* _What to produce_
Scan the lines below for "circle" and copy the matches.

### Stored data ###

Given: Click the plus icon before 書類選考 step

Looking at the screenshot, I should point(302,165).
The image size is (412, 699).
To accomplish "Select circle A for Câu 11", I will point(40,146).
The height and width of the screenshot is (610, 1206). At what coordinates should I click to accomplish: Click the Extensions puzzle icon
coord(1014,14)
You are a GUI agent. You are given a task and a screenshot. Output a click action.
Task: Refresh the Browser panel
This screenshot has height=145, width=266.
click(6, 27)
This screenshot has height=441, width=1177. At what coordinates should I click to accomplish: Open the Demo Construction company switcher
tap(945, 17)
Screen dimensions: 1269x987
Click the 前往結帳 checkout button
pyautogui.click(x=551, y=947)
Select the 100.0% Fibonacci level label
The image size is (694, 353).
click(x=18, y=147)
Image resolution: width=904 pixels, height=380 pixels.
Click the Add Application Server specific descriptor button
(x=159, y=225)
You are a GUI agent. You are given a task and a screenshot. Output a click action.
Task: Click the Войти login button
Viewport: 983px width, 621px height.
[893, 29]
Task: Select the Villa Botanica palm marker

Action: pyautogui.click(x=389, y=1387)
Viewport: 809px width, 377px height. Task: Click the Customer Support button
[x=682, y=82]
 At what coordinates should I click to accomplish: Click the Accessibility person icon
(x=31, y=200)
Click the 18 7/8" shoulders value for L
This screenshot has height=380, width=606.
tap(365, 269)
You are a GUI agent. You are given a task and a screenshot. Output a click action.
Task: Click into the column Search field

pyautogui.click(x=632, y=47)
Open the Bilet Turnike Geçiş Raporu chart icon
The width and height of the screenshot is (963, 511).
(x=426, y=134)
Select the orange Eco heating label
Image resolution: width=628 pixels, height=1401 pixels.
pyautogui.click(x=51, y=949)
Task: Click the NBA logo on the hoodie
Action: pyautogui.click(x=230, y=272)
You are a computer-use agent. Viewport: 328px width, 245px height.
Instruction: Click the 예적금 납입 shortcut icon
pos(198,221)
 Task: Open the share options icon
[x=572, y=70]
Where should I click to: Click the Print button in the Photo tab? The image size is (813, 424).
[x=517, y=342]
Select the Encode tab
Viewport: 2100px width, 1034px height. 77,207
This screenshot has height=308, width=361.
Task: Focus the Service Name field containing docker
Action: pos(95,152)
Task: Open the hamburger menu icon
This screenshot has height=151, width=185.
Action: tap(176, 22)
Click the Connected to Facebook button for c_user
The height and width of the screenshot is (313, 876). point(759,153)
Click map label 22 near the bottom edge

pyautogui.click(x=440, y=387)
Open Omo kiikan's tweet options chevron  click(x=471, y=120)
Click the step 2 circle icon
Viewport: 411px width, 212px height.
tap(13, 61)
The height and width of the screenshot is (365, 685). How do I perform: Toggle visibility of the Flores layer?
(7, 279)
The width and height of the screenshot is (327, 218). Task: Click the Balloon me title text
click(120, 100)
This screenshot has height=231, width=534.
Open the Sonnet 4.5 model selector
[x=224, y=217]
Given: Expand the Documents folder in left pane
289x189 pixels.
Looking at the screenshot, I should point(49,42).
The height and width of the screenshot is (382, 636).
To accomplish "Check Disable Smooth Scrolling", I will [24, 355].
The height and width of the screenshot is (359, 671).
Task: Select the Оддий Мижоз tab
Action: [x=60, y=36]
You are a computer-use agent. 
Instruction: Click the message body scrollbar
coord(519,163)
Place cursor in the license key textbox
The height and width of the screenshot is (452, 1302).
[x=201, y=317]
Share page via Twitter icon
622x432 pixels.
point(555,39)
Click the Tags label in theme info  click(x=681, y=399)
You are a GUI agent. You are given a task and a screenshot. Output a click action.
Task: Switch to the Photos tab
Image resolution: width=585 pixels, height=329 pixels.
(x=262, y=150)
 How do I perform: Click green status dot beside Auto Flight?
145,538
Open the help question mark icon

###

* _Exercise output_
To accomplish "Select circle A for Câu 11", I will point(40,146).
Click the step 2 circle icon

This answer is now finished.